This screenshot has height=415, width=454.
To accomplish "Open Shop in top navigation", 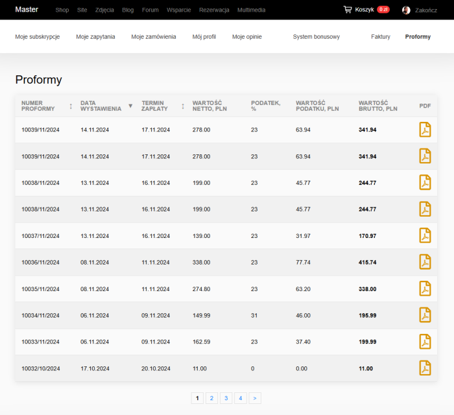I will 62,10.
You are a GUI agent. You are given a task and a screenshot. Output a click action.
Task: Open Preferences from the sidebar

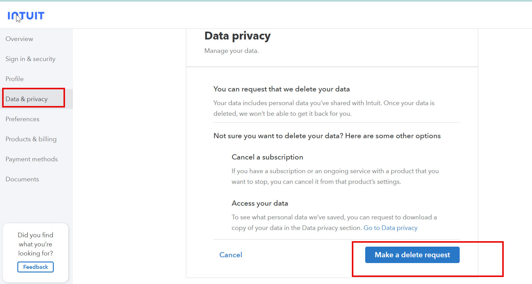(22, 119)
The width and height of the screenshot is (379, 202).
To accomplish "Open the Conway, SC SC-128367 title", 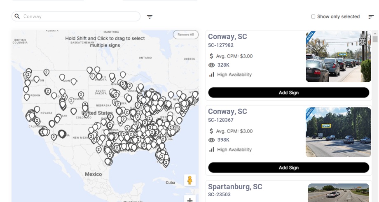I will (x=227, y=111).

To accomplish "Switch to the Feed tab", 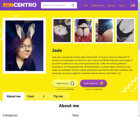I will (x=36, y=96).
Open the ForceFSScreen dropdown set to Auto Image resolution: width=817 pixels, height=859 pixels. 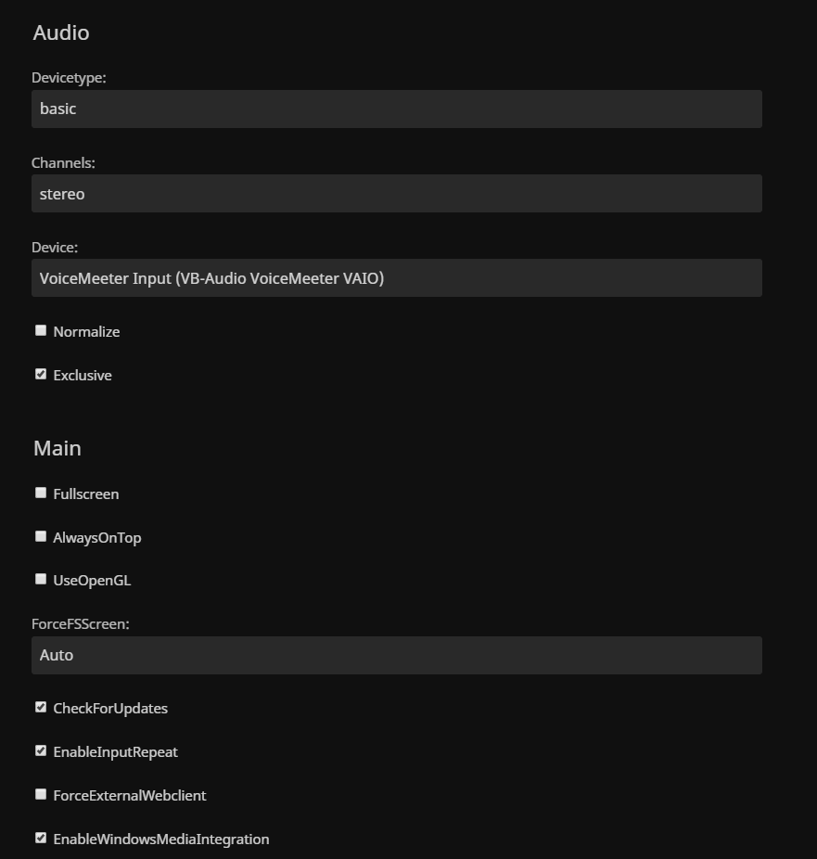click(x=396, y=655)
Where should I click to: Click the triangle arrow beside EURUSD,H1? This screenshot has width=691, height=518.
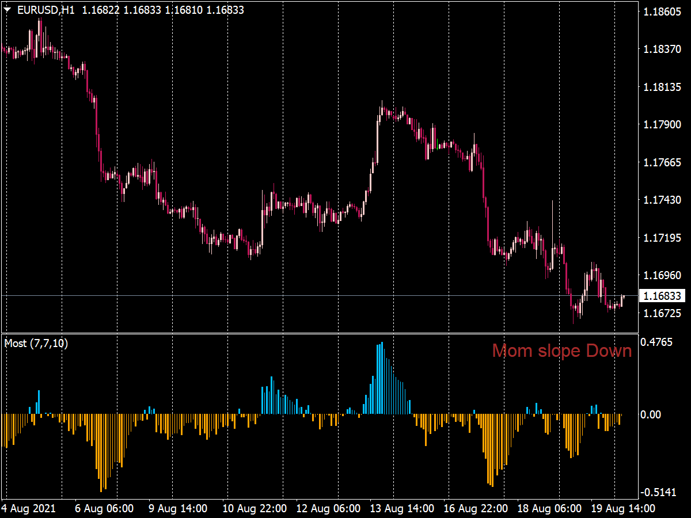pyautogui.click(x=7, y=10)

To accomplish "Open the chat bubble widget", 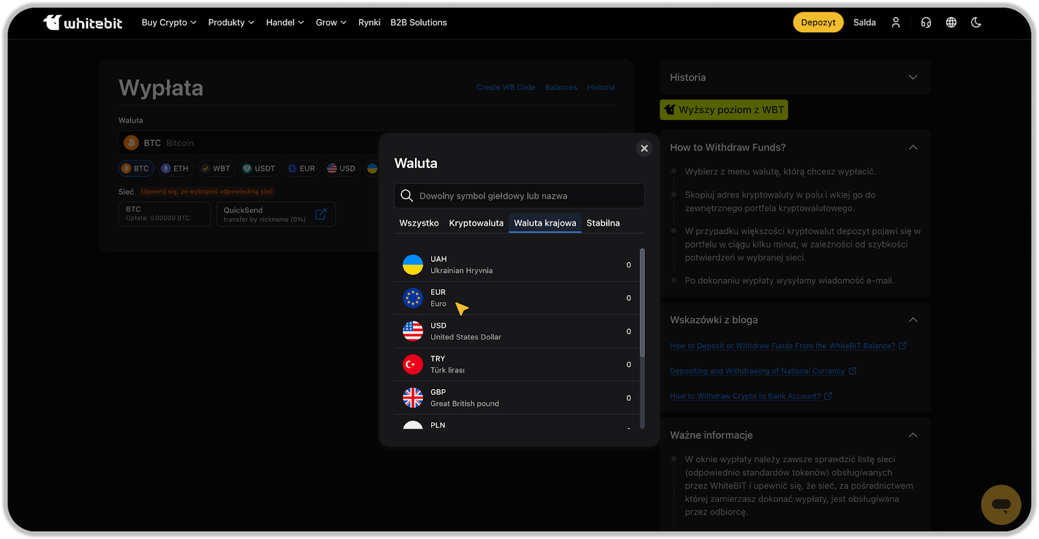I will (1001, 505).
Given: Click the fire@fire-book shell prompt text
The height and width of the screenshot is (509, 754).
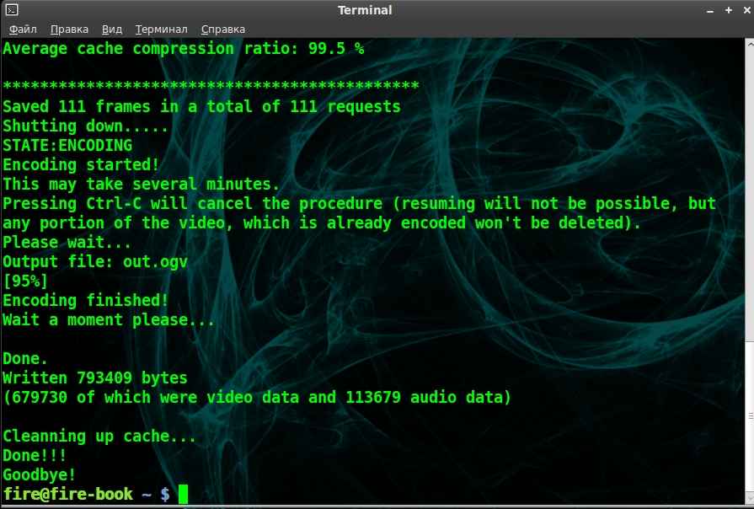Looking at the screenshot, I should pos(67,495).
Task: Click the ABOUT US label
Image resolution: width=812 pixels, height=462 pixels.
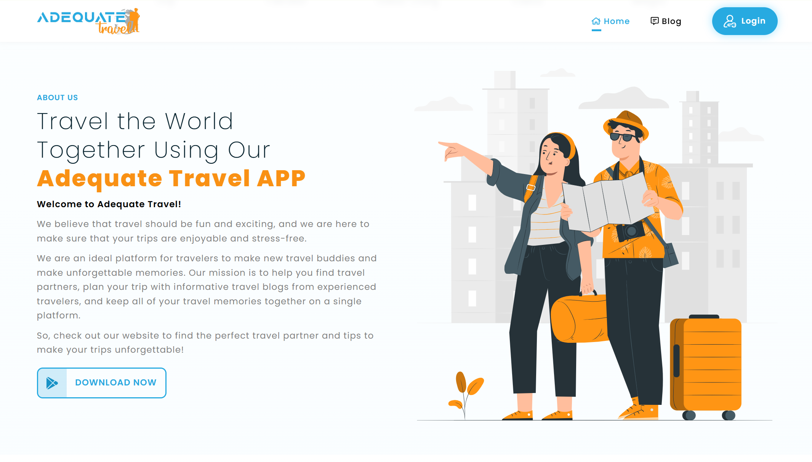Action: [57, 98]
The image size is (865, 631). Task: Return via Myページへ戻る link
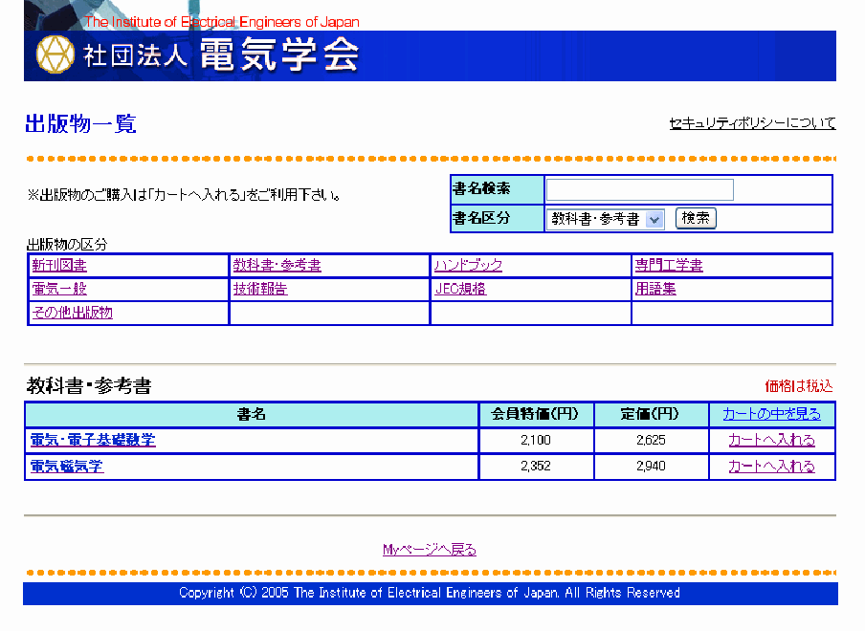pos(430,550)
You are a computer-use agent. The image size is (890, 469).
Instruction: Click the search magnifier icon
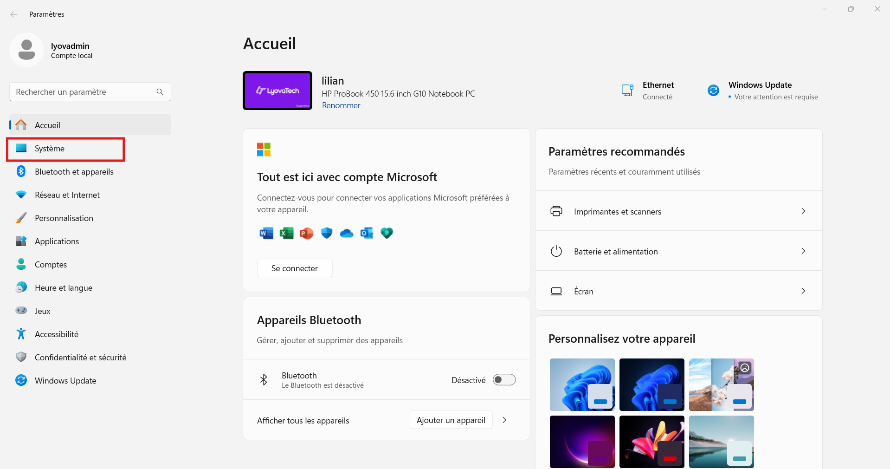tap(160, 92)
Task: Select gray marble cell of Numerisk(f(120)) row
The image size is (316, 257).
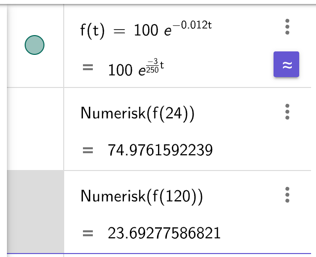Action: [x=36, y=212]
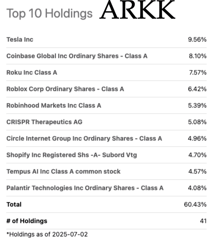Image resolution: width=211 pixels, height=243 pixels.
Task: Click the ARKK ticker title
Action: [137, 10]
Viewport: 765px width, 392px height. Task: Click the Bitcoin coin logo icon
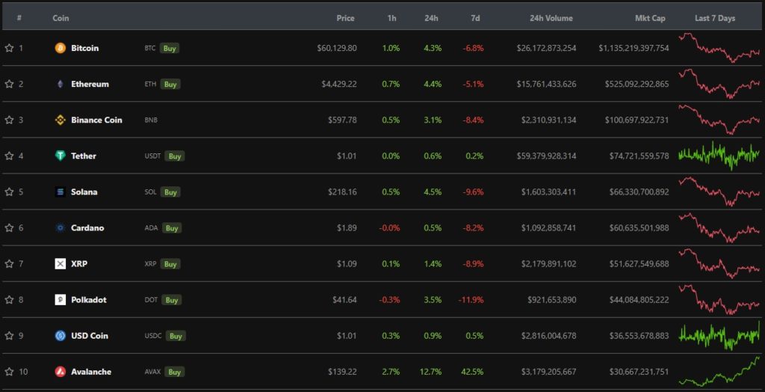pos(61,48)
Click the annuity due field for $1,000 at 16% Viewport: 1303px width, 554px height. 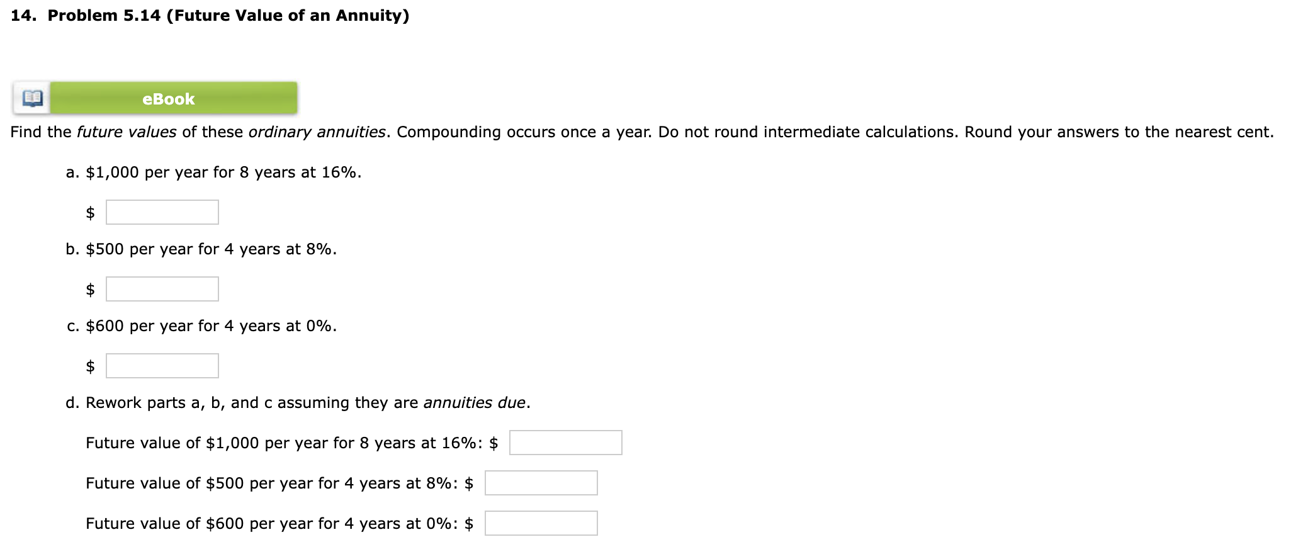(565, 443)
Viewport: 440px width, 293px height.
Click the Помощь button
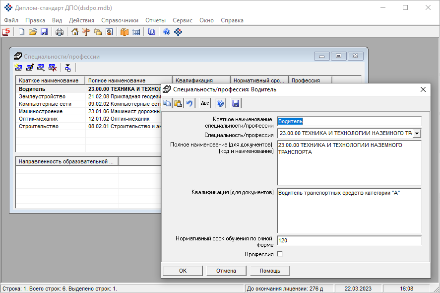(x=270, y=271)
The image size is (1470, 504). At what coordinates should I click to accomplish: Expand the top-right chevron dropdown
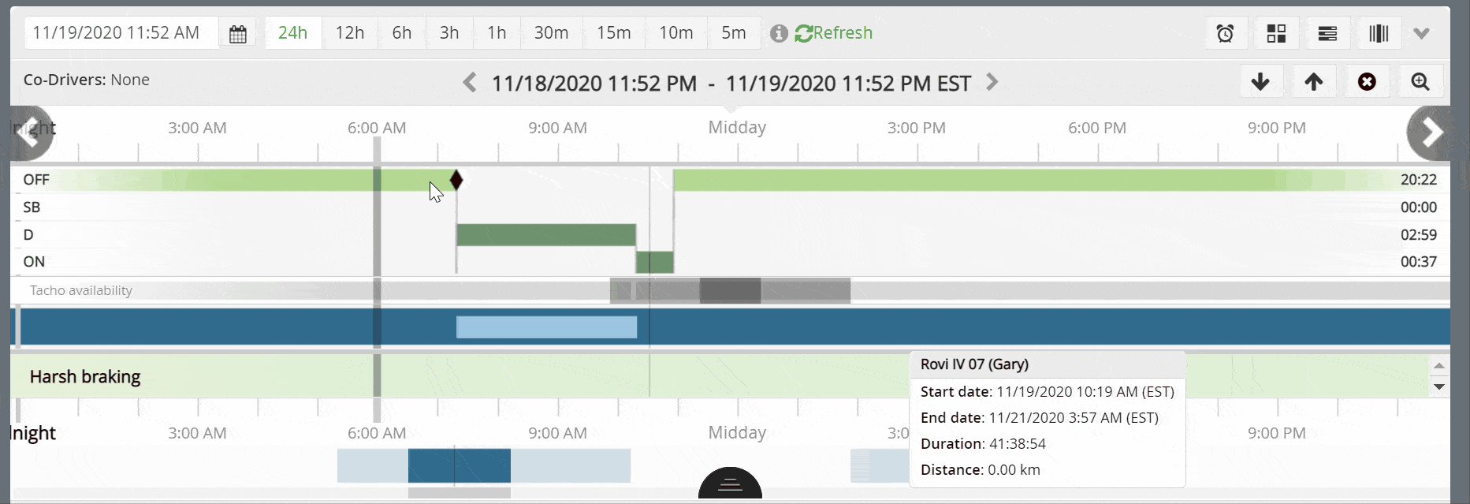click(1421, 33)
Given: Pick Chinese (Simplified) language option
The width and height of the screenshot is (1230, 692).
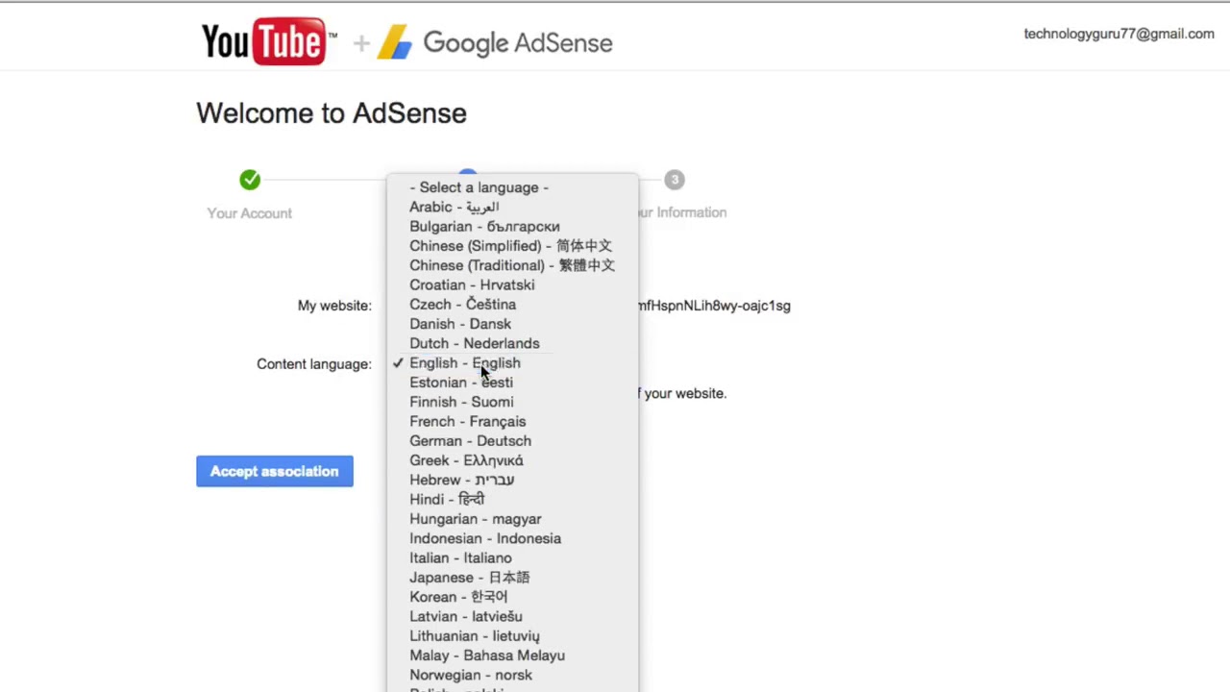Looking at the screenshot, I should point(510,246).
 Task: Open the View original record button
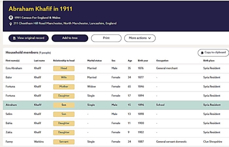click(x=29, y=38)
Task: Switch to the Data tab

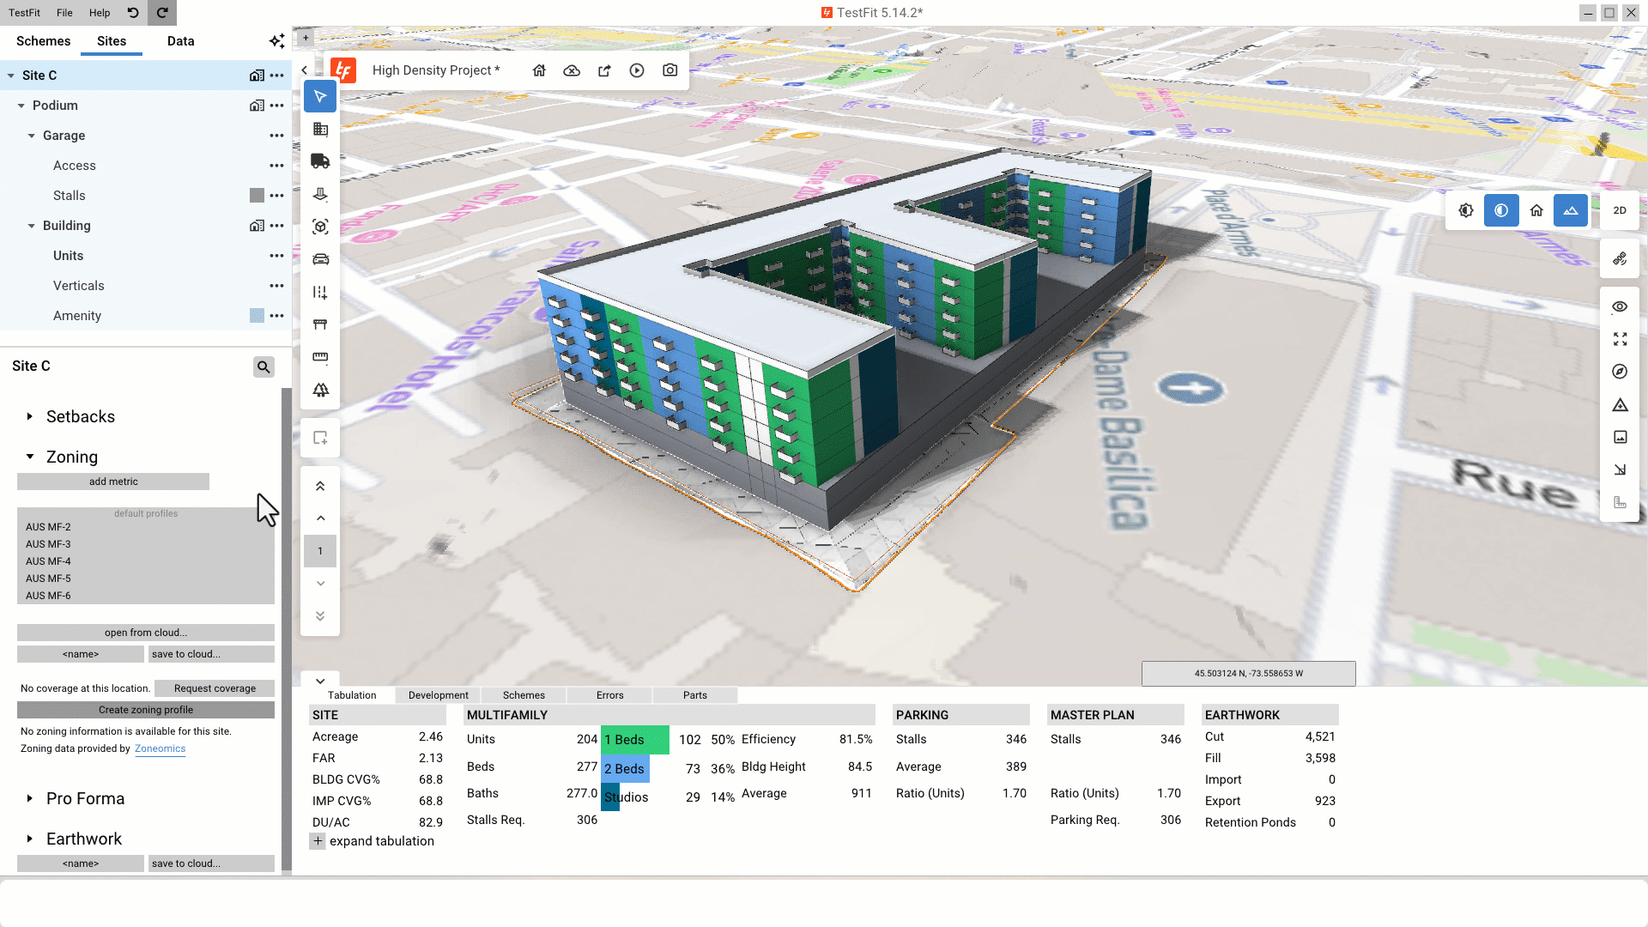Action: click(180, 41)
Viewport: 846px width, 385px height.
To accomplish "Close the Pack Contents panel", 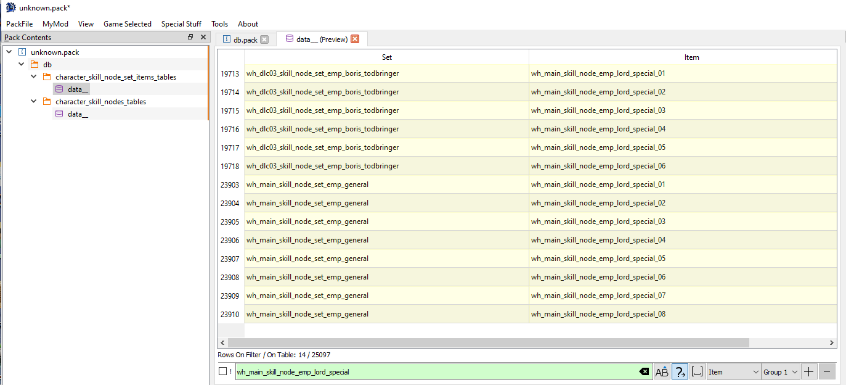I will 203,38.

* Challenge *
Find every line in the listing above that contains the word "button" and copy each of those lines.

* Complete response *
Click the Помощь button
 Task: Open the View original record button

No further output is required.